> _Exercise aim_: Look through the lines below; wherever the word "Spanyol" appears, copy that line.

──────── Exercise data ────────

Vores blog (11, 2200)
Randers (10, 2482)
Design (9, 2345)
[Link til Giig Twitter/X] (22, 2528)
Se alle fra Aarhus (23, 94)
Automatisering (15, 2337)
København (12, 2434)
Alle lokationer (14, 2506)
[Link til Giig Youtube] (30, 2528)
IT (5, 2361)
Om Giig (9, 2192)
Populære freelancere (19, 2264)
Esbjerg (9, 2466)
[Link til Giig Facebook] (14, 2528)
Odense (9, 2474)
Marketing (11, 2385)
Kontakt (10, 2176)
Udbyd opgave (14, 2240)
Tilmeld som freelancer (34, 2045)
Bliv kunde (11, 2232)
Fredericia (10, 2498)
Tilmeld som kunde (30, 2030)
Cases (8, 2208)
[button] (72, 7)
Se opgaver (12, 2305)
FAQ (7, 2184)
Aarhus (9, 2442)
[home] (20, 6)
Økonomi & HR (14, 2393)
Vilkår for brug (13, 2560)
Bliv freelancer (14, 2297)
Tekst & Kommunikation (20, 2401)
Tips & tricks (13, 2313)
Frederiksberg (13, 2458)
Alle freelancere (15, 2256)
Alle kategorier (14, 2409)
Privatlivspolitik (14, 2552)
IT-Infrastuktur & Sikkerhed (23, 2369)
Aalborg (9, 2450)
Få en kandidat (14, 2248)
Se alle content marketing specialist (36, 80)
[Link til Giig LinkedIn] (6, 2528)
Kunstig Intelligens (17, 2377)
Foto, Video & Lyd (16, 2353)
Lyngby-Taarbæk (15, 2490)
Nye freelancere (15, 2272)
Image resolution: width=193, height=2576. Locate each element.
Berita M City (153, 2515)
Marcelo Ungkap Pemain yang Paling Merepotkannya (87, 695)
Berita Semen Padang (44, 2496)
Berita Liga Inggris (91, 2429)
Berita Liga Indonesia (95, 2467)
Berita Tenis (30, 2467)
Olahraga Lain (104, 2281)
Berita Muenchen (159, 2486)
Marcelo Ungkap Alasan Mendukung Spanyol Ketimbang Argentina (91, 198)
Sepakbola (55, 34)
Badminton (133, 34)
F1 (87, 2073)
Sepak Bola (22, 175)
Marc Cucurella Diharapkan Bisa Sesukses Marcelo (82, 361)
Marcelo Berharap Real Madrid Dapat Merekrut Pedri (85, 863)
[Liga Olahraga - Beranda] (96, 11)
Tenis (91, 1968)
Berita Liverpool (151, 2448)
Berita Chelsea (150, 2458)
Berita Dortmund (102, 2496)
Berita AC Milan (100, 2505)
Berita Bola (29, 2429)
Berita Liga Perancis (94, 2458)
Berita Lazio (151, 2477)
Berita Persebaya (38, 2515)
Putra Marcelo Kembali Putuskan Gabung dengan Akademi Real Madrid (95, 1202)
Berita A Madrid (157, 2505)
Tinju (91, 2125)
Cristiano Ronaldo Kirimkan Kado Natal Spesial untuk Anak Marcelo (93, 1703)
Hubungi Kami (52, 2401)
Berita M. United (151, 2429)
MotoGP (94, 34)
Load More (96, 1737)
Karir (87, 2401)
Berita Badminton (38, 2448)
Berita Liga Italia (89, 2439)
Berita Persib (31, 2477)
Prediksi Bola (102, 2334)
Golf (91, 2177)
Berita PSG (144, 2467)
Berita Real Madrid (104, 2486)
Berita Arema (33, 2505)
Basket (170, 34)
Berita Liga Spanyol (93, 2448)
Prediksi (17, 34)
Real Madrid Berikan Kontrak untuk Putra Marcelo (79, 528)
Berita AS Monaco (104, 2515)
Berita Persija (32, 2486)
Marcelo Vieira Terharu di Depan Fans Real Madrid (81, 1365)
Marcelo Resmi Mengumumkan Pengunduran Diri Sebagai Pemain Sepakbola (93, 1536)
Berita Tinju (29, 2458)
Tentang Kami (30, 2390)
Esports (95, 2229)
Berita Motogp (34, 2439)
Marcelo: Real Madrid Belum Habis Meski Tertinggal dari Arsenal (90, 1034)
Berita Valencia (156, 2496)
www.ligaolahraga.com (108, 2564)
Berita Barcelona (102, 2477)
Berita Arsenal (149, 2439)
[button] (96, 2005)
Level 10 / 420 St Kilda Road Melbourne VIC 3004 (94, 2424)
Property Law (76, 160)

────────

> _Solution below_:
Marcelo Ungkap Alasan Mendukung Spanyol Ketimbang Argentina (91, 198)
Berita Liga Spanyol (93, 2448)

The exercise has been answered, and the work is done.